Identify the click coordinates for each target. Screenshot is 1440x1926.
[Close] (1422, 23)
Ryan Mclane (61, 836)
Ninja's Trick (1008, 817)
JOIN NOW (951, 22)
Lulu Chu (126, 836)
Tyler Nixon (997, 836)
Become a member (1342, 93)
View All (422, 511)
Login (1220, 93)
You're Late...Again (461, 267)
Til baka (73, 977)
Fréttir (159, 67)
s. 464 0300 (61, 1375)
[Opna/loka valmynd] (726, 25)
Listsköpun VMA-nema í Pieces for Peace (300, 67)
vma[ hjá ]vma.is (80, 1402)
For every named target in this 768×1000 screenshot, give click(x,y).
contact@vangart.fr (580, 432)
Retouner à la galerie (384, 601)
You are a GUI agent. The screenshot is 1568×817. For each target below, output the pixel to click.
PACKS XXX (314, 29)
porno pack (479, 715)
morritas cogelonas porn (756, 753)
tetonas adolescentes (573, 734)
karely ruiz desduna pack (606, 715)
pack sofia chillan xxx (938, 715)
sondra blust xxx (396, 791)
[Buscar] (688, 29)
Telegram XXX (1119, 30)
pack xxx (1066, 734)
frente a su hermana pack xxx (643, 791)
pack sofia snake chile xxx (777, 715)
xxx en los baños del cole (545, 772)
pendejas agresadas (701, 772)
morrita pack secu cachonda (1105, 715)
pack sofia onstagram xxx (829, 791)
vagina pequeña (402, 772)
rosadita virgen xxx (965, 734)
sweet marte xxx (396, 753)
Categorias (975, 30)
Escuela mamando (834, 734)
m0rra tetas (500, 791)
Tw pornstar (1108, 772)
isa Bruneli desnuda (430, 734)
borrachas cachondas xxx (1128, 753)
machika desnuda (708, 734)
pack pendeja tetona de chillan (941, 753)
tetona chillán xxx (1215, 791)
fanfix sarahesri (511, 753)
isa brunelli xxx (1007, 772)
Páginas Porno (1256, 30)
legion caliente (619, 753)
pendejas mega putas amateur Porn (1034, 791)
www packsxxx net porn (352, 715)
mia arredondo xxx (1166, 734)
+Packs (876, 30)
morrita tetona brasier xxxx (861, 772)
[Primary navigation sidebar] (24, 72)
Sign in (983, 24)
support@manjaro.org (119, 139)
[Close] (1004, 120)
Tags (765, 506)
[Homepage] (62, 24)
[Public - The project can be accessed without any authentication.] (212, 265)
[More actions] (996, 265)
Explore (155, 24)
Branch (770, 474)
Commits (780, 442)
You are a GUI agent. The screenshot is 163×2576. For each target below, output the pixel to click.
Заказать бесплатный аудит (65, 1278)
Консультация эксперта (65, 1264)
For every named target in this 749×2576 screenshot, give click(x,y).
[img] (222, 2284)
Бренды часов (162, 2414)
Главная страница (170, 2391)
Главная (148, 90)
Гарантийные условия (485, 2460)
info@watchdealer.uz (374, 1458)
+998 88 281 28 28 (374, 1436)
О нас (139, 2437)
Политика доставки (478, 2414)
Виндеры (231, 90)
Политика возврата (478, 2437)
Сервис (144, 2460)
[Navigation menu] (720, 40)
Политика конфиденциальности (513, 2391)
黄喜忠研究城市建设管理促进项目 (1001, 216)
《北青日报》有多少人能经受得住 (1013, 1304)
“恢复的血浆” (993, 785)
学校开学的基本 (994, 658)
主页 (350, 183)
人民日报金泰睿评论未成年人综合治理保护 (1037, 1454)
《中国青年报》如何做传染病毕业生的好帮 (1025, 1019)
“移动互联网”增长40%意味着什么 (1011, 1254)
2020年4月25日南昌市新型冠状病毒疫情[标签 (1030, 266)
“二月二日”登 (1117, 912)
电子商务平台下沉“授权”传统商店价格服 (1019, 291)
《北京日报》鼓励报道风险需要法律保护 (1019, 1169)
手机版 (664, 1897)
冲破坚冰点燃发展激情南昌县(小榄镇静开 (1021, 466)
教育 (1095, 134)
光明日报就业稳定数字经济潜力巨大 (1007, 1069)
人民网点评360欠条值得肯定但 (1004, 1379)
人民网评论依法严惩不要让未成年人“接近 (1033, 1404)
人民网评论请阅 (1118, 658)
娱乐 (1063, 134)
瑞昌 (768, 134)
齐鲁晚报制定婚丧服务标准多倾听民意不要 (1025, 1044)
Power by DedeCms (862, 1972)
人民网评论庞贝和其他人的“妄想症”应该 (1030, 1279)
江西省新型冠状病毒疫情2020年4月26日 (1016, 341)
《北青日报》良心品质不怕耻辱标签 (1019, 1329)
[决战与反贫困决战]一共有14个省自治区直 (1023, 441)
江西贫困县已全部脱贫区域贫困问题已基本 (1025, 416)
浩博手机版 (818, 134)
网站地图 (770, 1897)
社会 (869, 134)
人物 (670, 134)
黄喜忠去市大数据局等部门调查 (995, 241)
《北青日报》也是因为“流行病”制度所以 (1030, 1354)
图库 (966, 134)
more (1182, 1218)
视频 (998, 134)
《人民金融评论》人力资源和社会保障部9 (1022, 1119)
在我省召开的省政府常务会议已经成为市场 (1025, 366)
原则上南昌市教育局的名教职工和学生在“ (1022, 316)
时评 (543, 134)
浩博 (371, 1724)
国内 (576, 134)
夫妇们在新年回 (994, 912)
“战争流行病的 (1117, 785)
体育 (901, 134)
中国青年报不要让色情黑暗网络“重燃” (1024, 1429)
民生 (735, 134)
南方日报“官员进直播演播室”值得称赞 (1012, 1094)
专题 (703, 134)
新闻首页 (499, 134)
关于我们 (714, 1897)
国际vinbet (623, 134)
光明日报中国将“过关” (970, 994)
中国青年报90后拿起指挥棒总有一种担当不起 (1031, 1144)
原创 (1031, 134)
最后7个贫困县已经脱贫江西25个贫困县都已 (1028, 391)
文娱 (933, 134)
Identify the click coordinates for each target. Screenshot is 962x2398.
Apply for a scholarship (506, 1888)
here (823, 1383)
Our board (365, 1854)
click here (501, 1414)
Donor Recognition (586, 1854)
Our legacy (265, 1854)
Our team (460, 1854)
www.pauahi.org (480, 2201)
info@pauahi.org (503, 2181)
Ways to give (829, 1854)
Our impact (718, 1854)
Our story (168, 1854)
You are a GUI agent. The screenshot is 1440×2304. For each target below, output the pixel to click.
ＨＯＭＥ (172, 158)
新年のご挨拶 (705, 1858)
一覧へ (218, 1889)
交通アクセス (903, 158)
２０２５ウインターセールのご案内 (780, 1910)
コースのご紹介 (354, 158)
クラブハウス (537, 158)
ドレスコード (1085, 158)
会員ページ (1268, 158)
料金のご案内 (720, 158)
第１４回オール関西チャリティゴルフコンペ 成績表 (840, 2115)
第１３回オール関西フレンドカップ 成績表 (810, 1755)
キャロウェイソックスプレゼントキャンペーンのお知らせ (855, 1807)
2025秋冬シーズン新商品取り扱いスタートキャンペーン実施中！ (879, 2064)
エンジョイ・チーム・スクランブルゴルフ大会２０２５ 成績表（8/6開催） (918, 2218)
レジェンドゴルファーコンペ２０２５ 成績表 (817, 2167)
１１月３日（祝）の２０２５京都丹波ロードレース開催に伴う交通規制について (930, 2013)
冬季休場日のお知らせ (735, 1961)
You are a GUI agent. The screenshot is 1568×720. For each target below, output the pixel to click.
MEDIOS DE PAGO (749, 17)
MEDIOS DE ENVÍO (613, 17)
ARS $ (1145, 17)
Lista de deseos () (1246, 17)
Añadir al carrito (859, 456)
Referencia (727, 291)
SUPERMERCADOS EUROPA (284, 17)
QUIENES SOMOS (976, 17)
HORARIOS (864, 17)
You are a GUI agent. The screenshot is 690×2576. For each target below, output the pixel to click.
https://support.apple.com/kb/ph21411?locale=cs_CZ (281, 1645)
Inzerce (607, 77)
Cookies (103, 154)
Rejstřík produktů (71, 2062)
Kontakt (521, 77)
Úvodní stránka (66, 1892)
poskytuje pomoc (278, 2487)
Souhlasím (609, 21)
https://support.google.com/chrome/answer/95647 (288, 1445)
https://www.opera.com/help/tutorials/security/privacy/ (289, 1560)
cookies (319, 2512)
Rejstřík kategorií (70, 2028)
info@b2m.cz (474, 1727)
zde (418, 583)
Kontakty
———
# [What the task asks]
Lay out the records from the line with "黄喜忠研究城市建设管理促进项目 (1001, 216)" to the line with "Power by DedeCms (862, 1972)" as a JSON list of strings, one string per line, with blank lines omitted.

# [Exercise result]
[
  "黄喜忠研究城市建设管理促进项目 (1001, 216)",
  "《北青日报》有多少人能经受得住 (1013, 1304)",
  "“恢复的血浆” (993, 785)",
  "学校开学的基本 (994, 658)",
  "主页 (350, 183)",
  "人民日报金泰睿评论未成年人综合治理保护 (1037, 1454)",
  "《中国青年报》如何做传染病毕业生的好帮 (1025, 1019)",
  "“移动互联网”增长40%意味着什么 (1011, 1254)",
  "2020年4月25日南昌市新型冠状病毒疫情[标签 (1030, 266)",
  "“二月二日”登 (1117, 912)",
  "电子商务平台下沉“授权”传统商店价格服 (1019, 291)",
  "《北京日报》鼓励报道风险需要法律保护 (1019, 1169)",
  "手机版 (664, 1897)",
  "冲破坚冰点燃发展激情南昌县(小榄镇静开 (1021, 466)",
  "教育 (1095, 134)",
  "光明日报就业稳定数字经济潜力巨大 (1007, 1069)",
  "人民网点评360欠条值得肯定但 (1004, 1379)",
  "人民网评论依法严惩不要让未成年人“接近 (1033, 1404)",
  "人民网评论请阅 (1118, 658)",
  "娱乐 (1063, 134)",
  "瑞昌 (768, 134)",
  "齐鲁晚报制定婚丧服务标准多倾听民意不要 (1025, 1044)",
  "Power by DedeCms (862, 1972)"
]